= Jim Mauldon =

British mathematician

James Grenfell Mauldon MC (1920 - 21 May 2002) was a British mathematician who taught at the University of Oxford and in the United States at Amherst College.

==Life==
Mauldon was born in 1920 and educated at Ipswich School and Jesus College, Oxford, where he studied mathematics. Although he matriculated in 1938, he did not complete his studies until 1947 because of the intervention of the Second World War. He served with the Royal Tank Regiment between 1941 and 1946 in the North African and Italian campaigns, reaching the rank of major. He won the Military Cross for his actions at the First Battle of El Alamein in 1942, when he took fuel lorries to replenish tanks that had been left isolated by Rommel's movements. He commanded the tank assigned for the use of General Montgomery to follow the battle. He later said that it was he who introduced Montgomery to the beret that thereafter became his trademark, saying that if Montgomery wanted to move around without being recognised, he would have to wear a beret like the others in the crew; Montgomery then borrowed the driver's beret.

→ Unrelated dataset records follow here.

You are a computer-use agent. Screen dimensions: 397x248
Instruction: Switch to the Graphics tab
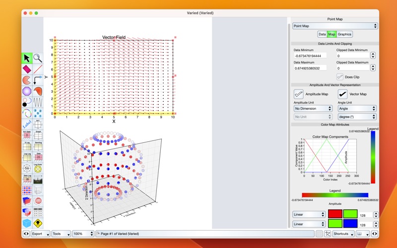[344, 34]
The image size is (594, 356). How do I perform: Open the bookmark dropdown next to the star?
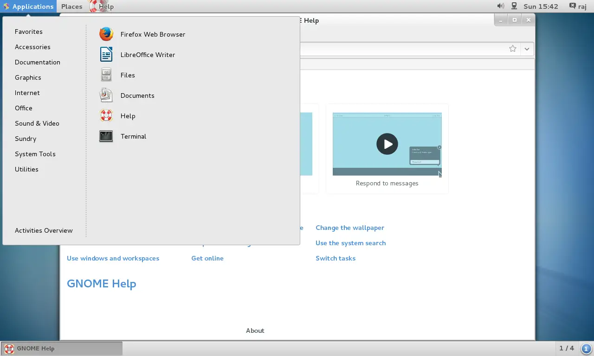(x=527, y=49)
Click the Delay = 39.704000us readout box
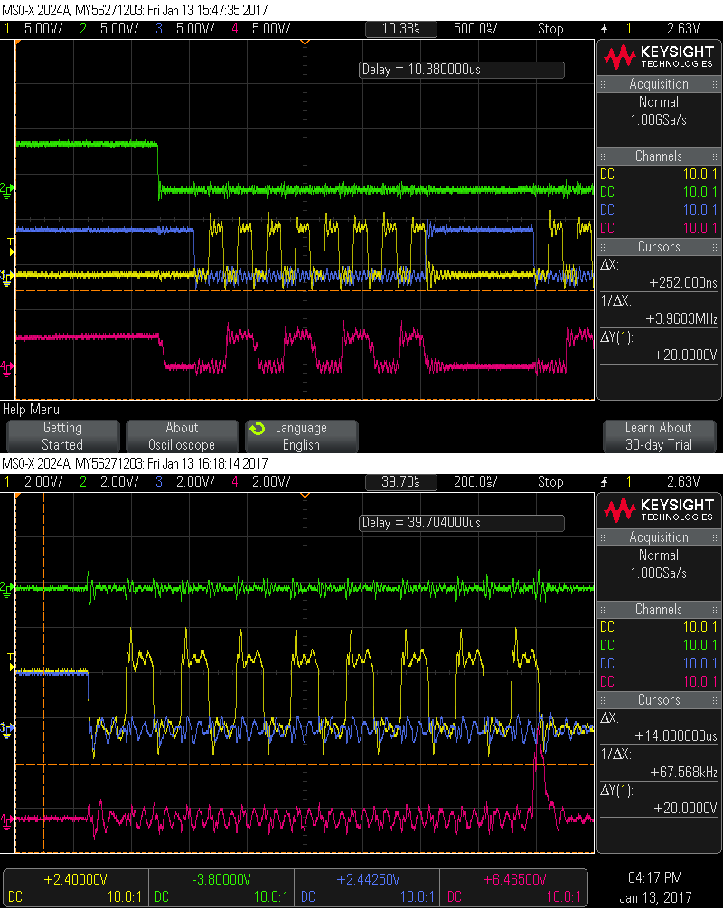Screen dimensions: 723x910 pyautogui.click(x=461, y=523)
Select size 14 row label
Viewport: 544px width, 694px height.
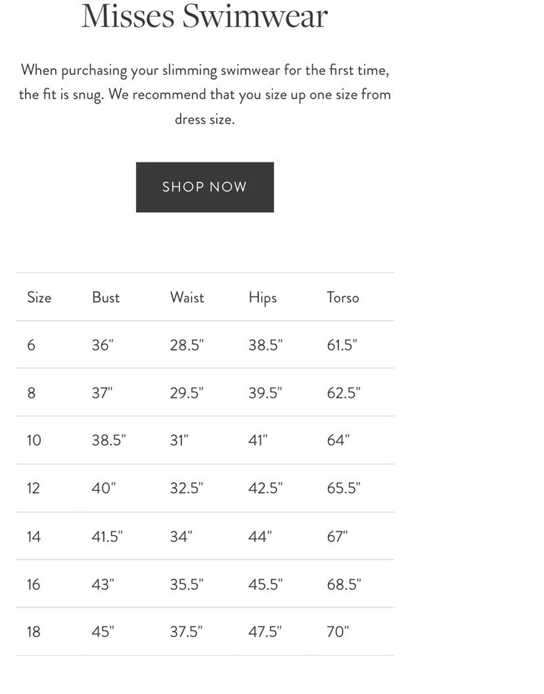33,536
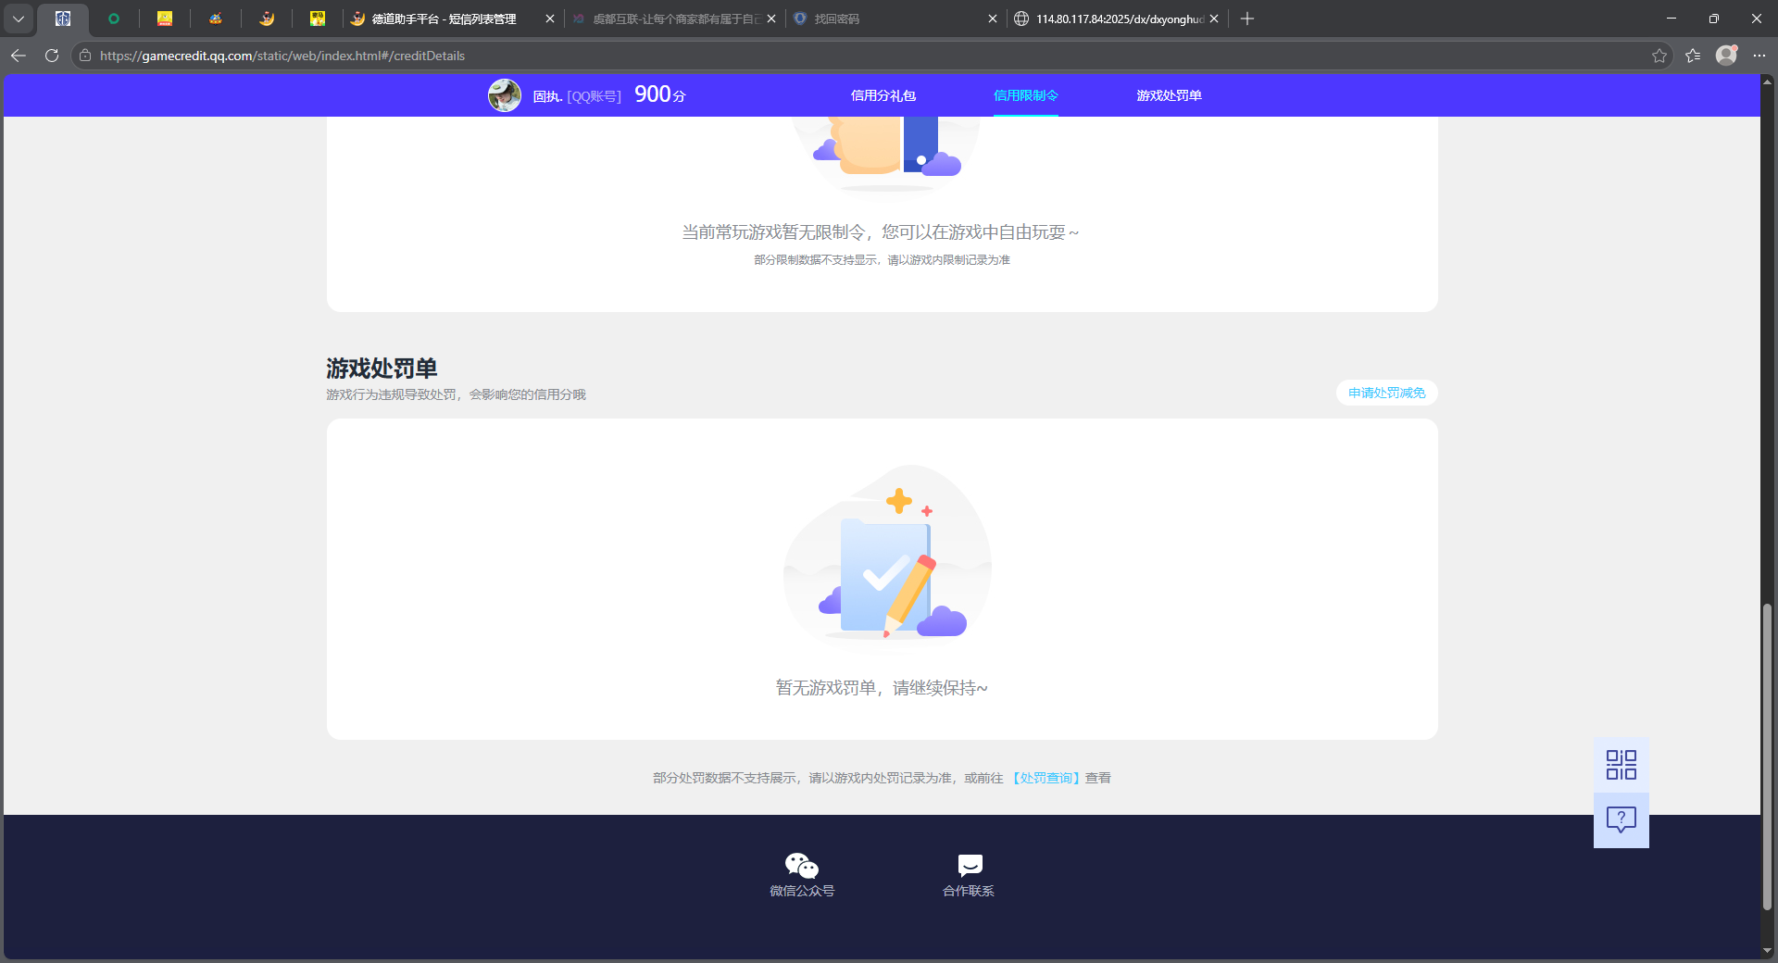Click the 微信公众号 WeChat icon
This screenshot has width=1778, height=963.
(x=801, y=864)
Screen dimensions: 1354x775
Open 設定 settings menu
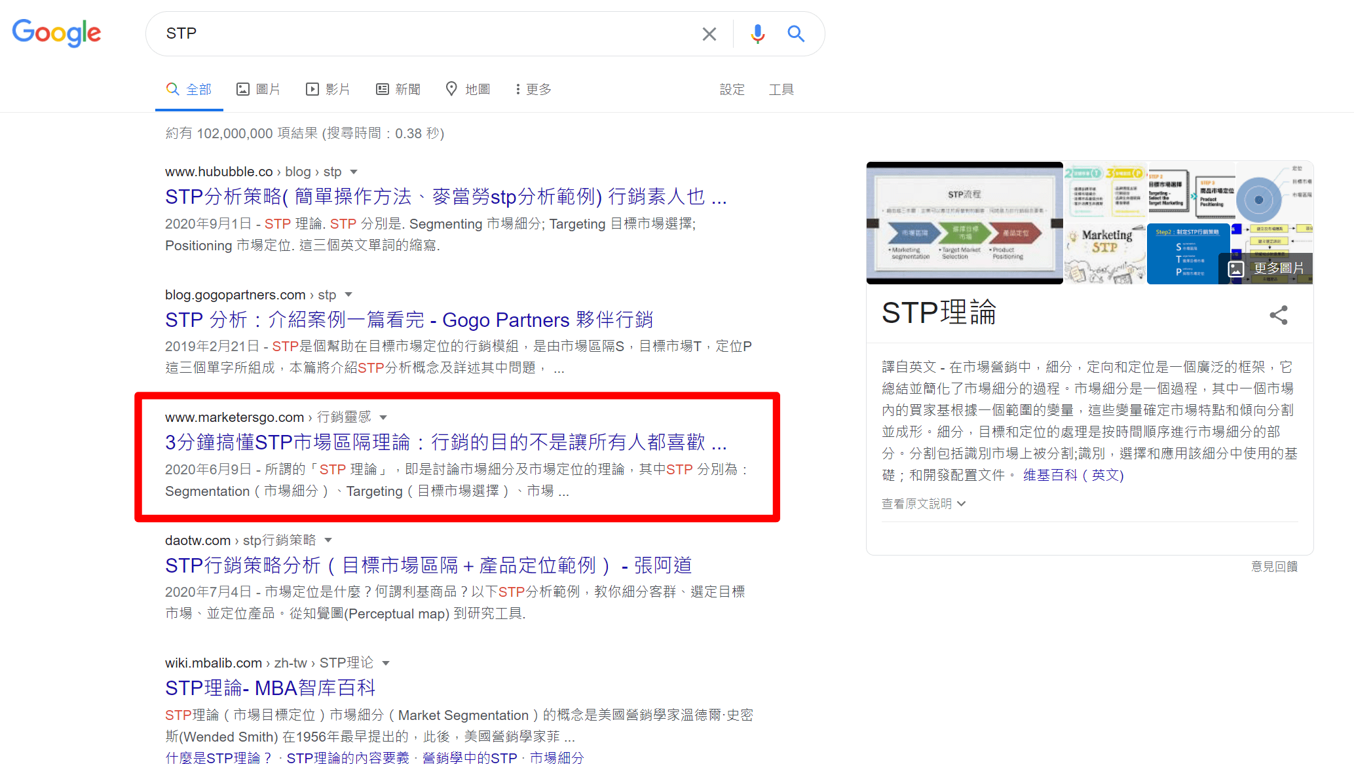click(732, 89)
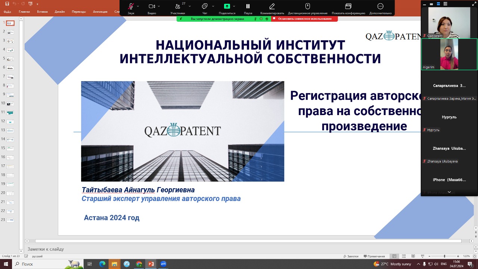Expand the video options arrow beside Видео

click(x=159, y=6)
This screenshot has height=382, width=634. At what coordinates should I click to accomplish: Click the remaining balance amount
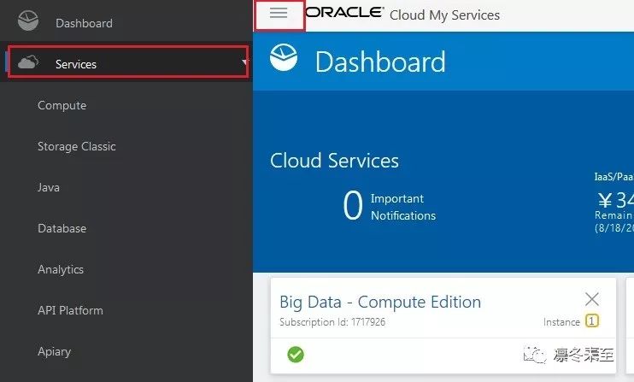[x=616, y=200]
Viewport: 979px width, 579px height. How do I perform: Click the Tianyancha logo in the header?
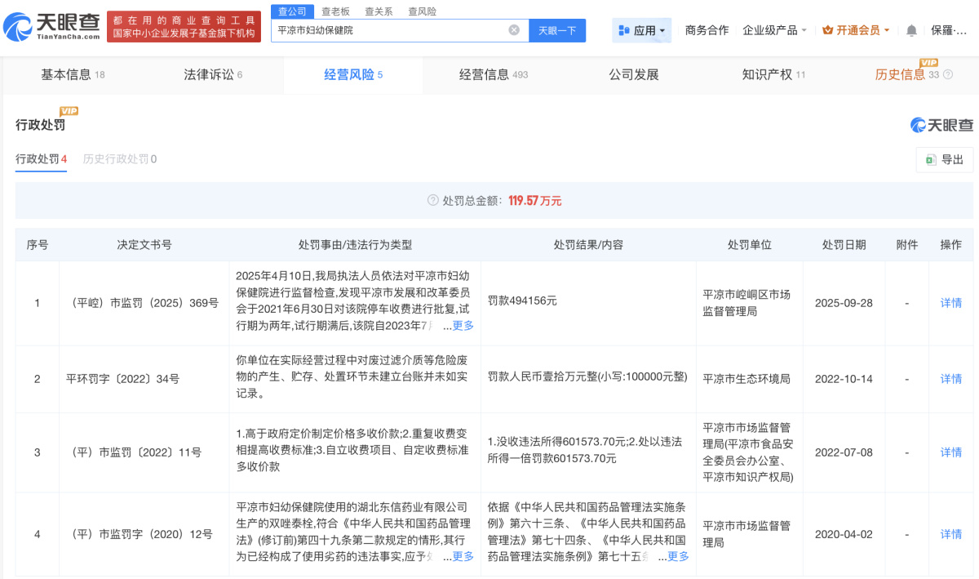[x=52, y=26]
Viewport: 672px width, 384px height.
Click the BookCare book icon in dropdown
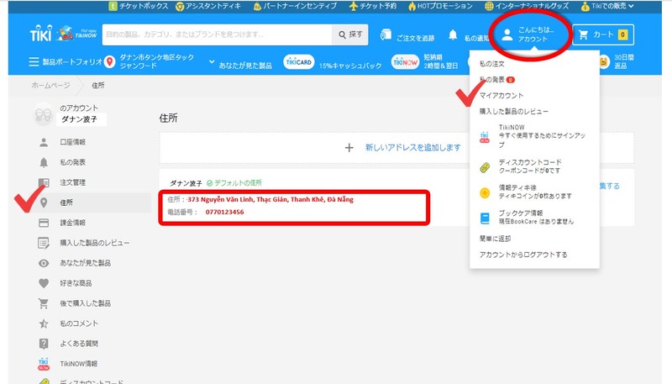[x=485, y=218]
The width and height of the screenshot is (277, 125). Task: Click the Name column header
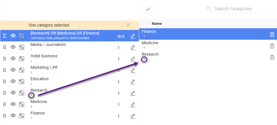pos(157,24)
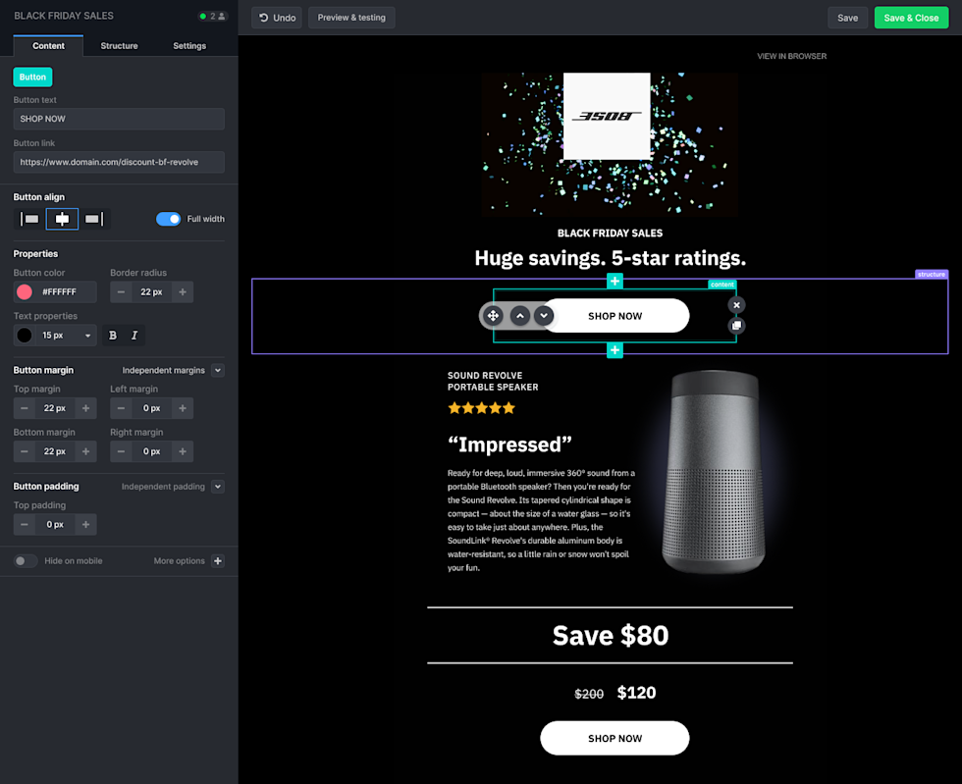Viewport: 962px width, 784px height.
Task: Open the Independent padding dropdown
Action: click(218, 486)
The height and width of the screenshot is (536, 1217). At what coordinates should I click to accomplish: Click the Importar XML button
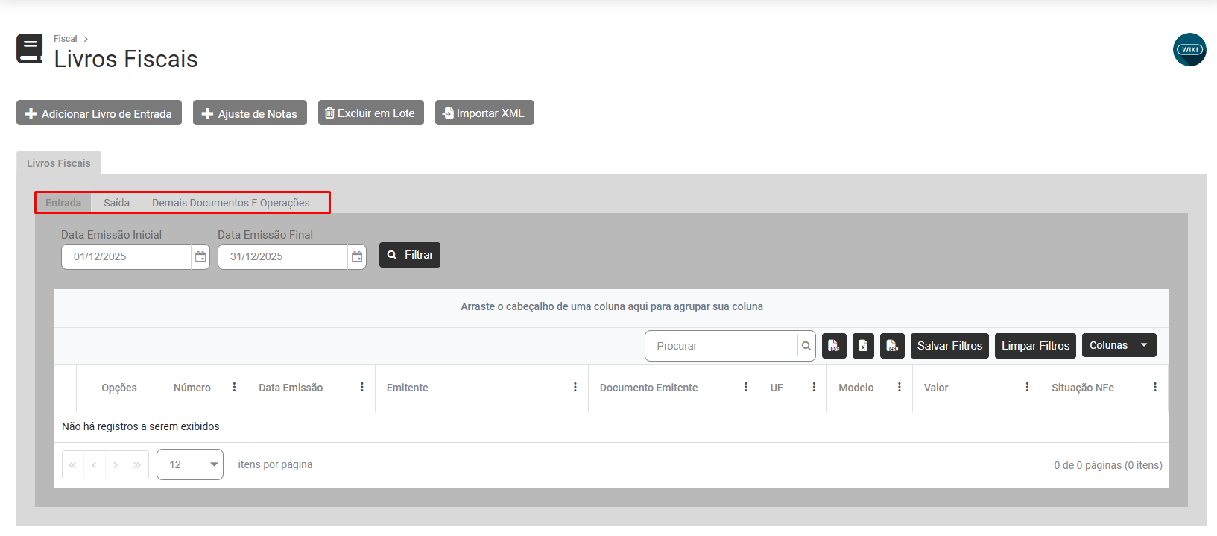(x=484, y=113)
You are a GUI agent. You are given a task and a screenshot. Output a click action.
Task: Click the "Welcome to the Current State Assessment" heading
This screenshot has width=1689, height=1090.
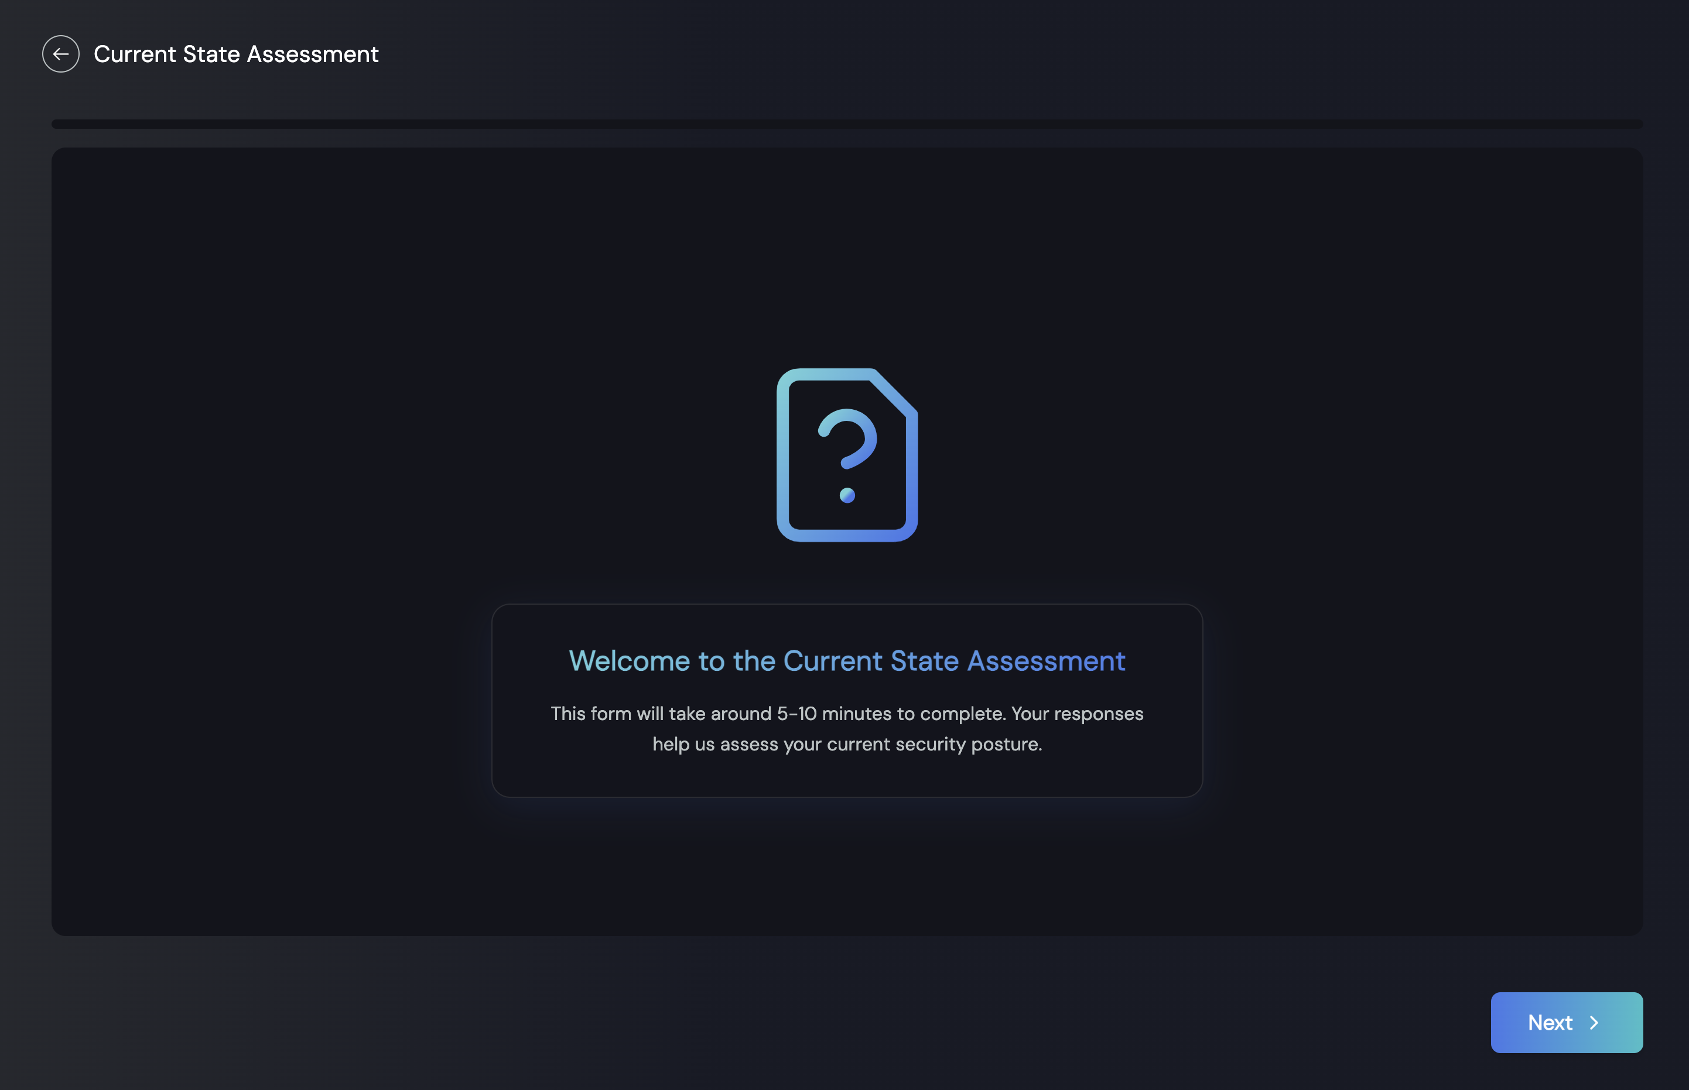point(847,660)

On his return to Oxford, he was elected to a Fellowship at Corpus Christi College, Oxford and was a Tutor in Mathematics from 1951 to 1968; he was also the college Dean. He then moved to Amherst College, Massachusetts, where he was Walker Professor until retiring in 1990. He was highly respected as a teacher at both Oxford and Amherst.

He published on a wide range of mathematical topics, including group theory, game theory, geometry, statistics and matrix properties. He also composed chess problems, setting the Christmas competition for The Sunday Times for a number of years.